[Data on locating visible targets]

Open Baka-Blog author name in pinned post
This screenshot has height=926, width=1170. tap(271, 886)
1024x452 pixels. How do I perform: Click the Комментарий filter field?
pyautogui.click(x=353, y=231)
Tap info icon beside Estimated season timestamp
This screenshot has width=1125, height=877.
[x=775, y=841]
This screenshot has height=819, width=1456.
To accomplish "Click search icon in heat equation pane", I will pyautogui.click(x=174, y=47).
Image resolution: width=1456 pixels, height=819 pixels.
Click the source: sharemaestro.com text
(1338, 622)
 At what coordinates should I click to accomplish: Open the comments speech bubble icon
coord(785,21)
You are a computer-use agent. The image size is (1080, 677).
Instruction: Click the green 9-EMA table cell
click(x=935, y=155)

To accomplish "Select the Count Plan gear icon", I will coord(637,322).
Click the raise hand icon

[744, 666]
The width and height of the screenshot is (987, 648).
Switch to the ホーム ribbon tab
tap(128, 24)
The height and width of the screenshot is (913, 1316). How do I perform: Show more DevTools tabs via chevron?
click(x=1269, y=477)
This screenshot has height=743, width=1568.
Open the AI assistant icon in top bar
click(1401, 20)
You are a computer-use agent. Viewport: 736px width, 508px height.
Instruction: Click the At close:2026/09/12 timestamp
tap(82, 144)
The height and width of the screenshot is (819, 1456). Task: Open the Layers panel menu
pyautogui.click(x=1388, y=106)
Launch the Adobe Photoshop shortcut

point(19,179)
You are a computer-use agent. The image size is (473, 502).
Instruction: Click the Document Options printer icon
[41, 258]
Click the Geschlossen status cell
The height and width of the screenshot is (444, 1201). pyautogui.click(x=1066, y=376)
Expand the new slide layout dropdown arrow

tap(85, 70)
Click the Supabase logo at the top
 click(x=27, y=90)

### Written exercise
Can you reproduce the lines of data above exactly as they appear, without changing anything?

### Correct result
Open Baka-Blog author name in pinned post
This screenshot has height=926, width=1170. tap(271, 886)
1024x452 pixels. How do I perform: Click the Комментарий filter field?
pyautogui.click(x=353, y=231)
Tap info icon beside Estimated season timestamp
This screenshot has width=1125, height=877.
[x=775, y=841]
This screenshot has height=819, width=1456.
To accomplish "Click search icon in heat equation pane", I will pyautogui.click(x=174, y=47).
Image resolution: width=1456 pixels, height=819 pixels.
Click the source: sharemaestro.com text
(1338, 622)
 At what coordinates should I click to accomplish: Open the comments speech bubble icon
coord(785,21)
You are a computer-use agent. The image size is (1080, 677).
Instruction: Click the green 9-EMA table cell
click(x=935, y=155)

To accomplish "Select the Count Plan gear icon", I will coord(637,322).
Click the raise hand icon

[744, 666]
The width and height of the screenshot is (987, 648).
Switch to the ホーム ribbon tab
tap(128, 24)
The height and width of the screenshot is (913, 1316). How do I perform: Show more DevTools tabs via chevron?
click(x=1269, y=477)
This screenshot has height=743, width=1568.
Open the AI assistant icon in top bar
click(1401, 20)
You are a computer-use agent. Viewport: 736px width, 508px height.
Instruction: Click the At close:2026/09/12 timestamp
tap(82, 144)
The height and width of the screenshot is (819, 1456). Task: Open the Layers panel menu
pyautogui.click(x=1388, y=106)
Launch the Adobe Photoshop shortcut

point(19,179)
You are a computer-use agent. The image size is (473, 502).
Instruction: Click the Document Options printer icon
[41, 258]
Click the Geschlossen status cell
The height and width of the screenshot is (444, 1201). pyautogui.click(x=1066, y=376)
Expand the new slide layout dropdown arrow

tap(85, 70)
Click the Supabase logo at the top
 click(x=27, y=90)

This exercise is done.